= ARBEITSANWEISUNGEN =
a - Ändern Sie den Textauszug zum Schutz von Kindern vor häuslicher Gewalt ab. Geben Sie ihn beginnend mit „Neue Gesetze sollen“ bis einschließlich „gewaltbelastetes Familienumfeld geraten.“ erneut wieder und setzen Sie dabei „Vormundschaftsgerichte“ an die Stelle von „Familiengerichte“.
b - Wem könnten Familiengerichte laut dem Textauszug zum Kinderschutz den Umgang mit ihren Kindern untersagen?
c - Knüpfen Sie an den letzten Satz des Textes über den geplanten Schutz von Kindern vor häuslicher Gewalt an und führen Sie ihn fort.

= TEXTAUSZUG =
Neue Gesetze sollen Kinder besser vor häuslicher Gewalt schützen
Justizministerium plant neue Gesetze zum Schutz von Kindern vor häuslicher Gewalt
Das deutsche Bundesjustizministerium schlägt neue rechtliche Maßnahmen vor, um Kinder besser vor den Folgen häuslicher Gewalt zu schützen. Dem Entwurf zufolge könnten Familiengerichte gewalttätigen Eltern den Umgang mit ihren Kindern untersagen – selbst wenn sich die Gewalt nicht direkt gegen das Kind richtete. Die Reform zielt darauf ab, die Schäden zu begrenzen, die Kinder erleiden, wenn sie in ein gewaltbelastetes Familienumfeld geraten.

= BEREITGESTELLTE ANGABEN =
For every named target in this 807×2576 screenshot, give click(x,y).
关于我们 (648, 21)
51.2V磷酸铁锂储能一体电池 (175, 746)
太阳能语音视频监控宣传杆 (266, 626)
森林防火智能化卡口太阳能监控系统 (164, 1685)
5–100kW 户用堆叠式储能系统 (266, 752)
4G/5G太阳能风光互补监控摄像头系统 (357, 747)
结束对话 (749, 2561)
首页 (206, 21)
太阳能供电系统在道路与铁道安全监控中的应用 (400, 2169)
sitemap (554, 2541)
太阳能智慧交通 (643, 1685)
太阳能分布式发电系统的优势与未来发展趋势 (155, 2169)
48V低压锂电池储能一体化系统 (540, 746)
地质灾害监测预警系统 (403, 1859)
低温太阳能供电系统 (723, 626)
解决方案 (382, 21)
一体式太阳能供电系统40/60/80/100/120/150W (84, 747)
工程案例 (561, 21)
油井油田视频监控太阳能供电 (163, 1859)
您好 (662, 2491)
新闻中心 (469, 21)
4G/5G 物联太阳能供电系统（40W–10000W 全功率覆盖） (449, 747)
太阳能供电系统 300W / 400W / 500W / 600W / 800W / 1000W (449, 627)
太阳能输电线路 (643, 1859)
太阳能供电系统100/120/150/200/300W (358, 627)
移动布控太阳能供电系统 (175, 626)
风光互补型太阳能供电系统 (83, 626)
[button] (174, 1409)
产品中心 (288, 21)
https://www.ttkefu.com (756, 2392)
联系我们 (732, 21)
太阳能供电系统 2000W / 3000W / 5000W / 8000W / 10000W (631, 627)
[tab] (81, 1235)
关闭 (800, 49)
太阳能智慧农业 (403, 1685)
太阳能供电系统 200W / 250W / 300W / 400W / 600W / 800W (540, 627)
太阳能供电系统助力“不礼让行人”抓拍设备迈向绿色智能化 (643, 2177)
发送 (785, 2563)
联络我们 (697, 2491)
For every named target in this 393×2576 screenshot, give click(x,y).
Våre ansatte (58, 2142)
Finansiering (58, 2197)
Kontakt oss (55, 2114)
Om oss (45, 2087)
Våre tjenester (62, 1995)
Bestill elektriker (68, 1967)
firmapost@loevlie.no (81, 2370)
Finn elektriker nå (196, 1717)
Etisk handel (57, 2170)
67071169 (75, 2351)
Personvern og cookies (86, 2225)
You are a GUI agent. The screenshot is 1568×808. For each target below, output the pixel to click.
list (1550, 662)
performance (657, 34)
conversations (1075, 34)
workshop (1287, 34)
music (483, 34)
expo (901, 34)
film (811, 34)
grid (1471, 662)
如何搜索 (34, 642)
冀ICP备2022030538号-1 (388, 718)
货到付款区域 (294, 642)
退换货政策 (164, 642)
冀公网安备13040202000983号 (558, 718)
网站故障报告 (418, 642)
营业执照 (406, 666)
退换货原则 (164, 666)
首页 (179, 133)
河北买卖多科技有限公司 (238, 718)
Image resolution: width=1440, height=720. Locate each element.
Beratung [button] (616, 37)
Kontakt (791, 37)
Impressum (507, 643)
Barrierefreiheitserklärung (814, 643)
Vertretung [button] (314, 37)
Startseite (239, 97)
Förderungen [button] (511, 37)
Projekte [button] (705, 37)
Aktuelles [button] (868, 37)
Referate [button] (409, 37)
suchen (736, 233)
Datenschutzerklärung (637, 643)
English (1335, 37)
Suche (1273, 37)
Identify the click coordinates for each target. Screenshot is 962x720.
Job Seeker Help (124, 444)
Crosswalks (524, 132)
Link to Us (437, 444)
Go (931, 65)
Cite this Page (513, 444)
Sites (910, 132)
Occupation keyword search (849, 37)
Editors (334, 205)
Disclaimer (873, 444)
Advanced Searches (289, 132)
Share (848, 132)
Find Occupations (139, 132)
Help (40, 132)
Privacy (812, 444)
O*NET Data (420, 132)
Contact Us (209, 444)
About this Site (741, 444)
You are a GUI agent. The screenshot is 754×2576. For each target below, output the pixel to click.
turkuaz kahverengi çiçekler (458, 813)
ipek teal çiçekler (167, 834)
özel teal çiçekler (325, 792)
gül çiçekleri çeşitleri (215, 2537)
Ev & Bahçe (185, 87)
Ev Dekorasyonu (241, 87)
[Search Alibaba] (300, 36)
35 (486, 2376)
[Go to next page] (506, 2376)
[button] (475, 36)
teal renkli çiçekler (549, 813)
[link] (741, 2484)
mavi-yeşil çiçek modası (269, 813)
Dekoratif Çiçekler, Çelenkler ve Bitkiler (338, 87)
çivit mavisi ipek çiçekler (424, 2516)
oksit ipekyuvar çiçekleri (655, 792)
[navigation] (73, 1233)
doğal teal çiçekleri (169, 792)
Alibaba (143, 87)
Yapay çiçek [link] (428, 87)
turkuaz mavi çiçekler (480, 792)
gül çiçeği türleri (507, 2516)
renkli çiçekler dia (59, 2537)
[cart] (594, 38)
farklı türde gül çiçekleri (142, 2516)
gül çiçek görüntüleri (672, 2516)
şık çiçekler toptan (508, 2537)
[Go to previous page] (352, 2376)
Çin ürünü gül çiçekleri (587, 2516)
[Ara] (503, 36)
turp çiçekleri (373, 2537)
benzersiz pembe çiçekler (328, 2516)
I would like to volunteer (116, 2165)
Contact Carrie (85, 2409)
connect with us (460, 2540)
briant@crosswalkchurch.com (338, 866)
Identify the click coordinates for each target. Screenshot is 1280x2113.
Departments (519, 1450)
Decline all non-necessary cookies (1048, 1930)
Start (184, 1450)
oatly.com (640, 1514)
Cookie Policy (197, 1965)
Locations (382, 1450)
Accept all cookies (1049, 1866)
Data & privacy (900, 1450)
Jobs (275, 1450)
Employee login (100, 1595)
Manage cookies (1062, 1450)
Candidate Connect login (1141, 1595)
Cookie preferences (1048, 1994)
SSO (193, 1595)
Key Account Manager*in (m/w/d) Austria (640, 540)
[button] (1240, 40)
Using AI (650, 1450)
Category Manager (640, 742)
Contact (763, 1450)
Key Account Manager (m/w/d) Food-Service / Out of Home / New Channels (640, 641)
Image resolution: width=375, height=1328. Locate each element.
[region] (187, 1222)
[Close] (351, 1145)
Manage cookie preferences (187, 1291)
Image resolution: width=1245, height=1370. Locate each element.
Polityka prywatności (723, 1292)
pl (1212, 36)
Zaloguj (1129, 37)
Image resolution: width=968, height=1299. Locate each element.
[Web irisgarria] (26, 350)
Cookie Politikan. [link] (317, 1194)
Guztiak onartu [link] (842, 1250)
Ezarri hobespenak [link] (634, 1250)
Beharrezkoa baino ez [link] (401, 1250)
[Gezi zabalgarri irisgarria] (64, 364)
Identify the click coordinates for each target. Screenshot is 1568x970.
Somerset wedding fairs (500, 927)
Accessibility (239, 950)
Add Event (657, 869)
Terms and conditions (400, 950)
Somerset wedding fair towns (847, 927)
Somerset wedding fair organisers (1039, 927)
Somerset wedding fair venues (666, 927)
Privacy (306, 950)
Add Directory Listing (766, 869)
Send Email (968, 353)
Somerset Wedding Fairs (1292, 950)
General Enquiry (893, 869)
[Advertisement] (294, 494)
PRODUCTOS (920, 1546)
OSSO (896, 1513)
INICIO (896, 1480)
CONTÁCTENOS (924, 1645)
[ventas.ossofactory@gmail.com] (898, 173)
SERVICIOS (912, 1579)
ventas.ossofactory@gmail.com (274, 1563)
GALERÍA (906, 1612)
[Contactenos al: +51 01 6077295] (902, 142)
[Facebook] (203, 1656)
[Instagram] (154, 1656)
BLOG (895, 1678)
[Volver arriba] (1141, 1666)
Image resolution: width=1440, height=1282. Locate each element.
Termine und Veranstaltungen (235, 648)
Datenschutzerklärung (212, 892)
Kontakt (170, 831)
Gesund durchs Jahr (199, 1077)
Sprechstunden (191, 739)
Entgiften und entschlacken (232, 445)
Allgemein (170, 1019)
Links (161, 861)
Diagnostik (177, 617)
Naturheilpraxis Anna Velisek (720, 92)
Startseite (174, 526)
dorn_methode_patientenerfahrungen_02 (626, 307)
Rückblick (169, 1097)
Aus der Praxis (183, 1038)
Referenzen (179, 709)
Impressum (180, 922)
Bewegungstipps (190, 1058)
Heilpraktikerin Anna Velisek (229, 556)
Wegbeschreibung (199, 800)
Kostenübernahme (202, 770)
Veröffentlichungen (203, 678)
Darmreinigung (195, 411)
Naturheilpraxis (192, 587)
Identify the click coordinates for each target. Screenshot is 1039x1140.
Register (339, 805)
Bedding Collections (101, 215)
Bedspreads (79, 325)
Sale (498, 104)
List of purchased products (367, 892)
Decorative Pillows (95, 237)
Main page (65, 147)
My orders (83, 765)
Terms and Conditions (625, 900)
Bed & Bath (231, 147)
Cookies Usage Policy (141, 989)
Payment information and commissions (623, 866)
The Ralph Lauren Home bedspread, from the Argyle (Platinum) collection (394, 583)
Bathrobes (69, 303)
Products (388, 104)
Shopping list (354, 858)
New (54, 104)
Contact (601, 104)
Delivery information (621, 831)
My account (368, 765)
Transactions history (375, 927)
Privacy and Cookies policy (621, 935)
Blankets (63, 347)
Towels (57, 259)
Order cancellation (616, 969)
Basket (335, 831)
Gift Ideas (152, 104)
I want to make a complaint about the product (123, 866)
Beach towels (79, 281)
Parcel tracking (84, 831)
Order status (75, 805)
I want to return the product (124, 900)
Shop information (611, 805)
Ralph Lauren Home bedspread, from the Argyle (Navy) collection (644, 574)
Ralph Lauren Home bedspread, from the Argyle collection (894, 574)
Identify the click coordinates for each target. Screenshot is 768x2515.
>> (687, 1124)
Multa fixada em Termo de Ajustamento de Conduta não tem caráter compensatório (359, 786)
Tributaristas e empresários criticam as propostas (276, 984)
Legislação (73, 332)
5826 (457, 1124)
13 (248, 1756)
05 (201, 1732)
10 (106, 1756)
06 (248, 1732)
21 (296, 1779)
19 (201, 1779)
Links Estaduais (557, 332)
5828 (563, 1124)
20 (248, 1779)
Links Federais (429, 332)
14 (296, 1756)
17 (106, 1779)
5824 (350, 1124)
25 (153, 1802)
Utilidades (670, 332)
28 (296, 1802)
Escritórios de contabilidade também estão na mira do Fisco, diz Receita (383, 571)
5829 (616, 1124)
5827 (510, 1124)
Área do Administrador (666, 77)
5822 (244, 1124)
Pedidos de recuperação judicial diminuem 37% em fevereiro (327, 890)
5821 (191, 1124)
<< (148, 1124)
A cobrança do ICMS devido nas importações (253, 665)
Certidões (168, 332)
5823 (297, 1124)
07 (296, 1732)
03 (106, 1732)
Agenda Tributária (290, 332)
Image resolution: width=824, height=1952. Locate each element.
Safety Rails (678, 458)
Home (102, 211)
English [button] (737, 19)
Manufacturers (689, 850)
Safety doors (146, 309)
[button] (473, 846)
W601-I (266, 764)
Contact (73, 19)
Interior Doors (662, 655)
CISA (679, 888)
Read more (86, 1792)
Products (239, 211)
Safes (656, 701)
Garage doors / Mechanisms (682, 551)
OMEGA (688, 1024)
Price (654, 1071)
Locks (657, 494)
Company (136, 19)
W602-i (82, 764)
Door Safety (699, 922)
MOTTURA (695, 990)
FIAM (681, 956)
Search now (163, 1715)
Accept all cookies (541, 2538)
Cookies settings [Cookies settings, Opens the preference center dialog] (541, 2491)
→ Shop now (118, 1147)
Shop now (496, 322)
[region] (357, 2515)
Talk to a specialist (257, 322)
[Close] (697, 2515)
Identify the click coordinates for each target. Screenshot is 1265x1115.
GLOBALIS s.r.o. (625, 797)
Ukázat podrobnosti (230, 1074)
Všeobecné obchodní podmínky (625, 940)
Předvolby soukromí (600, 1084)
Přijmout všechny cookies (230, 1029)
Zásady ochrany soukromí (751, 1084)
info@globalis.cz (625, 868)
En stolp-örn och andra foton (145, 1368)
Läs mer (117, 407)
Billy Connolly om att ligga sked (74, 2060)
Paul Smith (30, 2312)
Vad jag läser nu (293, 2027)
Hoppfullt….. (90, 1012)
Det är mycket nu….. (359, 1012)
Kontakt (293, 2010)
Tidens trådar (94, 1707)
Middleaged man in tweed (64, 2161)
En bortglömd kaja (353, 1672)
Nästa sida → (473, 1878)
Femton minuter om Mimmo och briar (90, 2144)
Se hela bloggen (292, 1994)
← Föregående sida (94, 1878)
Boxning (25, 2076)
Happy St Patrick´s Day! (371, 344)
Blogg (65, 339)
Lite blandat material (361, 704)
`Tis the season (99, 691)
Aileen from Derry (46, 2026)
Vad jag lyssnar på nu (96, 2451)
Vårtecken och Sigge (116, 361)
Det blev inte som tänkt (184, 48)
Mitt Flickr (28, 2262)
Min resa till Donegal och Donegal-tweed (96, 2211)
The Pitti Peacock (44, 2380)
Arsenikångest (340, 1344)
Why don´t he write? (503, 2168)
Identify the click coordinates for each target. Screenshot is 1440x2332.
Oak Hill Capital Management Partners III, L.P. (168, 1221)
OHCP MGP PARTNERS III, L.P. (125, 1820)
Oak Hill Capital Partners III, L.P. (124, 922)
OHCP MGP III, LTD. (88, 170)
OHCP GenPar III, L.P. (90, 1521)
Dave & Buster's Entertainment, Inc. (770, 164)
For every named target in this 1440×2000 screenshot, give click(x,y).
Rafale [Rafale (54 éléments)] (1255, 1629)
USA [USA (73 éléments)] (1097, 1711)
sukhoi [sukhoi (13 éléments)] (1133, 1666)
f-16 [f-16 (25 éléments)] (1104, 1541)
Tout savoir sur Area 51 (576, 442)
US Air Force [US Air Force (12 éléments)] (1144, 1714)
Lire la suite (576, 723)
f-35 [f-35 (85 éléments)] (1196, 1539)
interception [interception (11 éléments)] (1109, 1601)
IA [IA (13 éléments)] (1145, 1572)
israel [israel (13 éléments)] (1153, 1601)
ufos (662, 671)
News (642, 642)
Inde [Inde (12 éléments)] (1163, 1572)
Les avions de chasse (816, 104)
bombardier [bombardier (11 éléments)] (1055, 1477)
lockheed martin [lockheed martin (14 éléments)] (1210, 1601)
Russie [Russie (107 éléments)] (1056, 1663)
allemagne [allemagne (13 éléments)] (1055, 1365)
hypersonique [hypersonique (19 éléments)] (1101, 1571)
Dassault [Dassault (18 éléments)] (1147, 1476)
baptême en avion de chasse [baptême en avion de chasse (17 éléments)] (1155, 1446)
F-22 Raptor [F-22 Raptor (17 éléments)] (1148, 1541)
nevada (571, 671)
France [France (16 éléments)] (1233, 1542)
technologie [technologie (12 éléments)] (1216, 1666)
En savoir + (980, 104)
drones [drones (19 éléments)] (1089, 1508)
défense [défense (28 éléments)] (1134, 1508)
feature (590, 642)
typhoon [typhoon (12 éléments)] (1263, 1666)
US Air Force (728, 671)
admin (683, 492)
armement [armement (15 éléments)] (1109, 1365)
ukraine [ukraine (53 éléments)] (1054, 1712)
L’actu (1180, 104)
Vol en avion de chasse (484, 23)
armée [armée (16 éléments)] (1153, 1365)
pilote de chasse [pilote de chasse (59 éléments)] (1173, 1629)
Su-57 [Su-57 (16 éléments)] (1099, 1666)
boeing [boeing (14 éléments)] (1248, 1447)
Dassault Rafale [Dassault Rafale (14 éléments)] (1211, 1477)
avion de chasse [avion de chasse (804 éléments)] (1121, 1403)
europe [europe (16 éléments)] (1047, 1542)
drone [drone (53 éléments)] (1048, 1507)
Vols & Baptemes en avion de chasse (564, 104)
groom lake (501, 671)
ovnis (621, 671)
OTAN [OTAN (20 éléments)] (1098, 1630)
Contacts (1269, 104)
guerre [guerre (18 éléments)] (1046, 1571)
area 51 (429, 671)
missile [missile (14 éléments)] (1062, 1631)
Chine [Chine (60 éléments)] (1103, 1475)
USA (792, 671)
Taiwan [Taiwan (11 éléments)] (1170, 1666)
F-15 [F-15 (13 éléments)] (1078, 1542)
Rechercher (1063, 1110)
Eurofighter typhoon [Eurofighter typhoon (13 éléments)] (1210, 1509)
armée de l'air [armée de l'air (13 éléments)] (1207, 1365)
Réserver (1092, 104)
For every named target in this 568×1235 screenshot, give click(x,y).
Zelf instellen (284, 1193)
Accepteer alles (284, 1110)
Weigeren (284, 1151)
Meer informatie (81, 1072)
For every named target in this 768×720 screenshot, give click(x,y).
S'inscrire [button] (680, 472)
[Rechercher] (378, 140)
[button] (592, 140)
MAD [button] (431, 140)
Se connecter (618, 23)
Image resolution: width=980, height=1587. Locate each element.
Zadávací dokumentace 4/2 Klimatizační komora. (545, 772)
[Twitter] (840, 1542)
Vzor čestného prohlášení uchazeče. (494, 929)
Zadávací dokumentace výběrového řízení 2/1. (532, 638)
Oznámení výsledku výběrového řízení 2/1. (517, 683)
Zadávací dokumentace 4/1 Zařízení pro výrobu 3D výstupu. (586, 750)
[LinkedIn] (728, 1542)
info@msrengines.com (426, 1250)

= LÖSUNGEN JE AUFGABE =
a -
Neue Gesetze sollen Kinder besser vor häuslicher Gewalt schützen
Justizministerium plant neue Gesetze zum Schutz von Kindern vor häuslicher Gewalt
Das deutsche Bundesjustizministerium schlägt neue rechtliche Maßnahmen vor, um Kinder besser vor den Folgen häuslicher Gewalt zu schützen. Dem Entwurf zufolge könnten Vormundschaftsgerichte gewalttätigen Eltern den Umgang mit ihren Kindern untersagen – selbst wenn sich die Gewalt nicht direkt gegen das Kind richtete. Die Reform zielt darauf ab, die Schäden zu begrenzen, die Kinder erleiden, wenn sie in ein gewaltbelastetes Familienumfeld geraten.

b - Gewalttätigen Eltern.

c -
Bundesjustizministerin Stefanie Hubig (SPD) hat einen Gesetzentwurf vorgelegt, der Richtern ermöglicht, gewalttätigen Eltern den Kontakt zu ihren Kindern vorübergehend oder dauerhaft zu verbieten. Ein solches Kontaktverbot käme infrage, wenn die Gewalt gegen den Partner die Sicherheit des Opfers gefährdet und ein Verbot notwendig erscheint, um weitere Schäden abzuwenden. Die Gerichte würden jeden Fall einzeln prüfen und dabei Faktoren wie Schwere, Häufigkeit und Wiederholungsrisiko der Gewalt abwägen.
Ein automatisches Kontaktverbot ist nicht vorgesehen, da der Ausschluss eines Elternteils als schwerwiegender Eingriff gilt. Stattdessen könnten Richter je nach Lage weniger weitreichende Maßnahmen anordnen, etwa betreute Umgangsregelungen. Die Reform ist Teil einer umfassenderen Initiative zur Stärkung des Familienrechts, die sicherstellen soll, dass häusliche Gewalt in Sorge- und Umgangsrechtsverfahren angemessen berücksichtigt wird.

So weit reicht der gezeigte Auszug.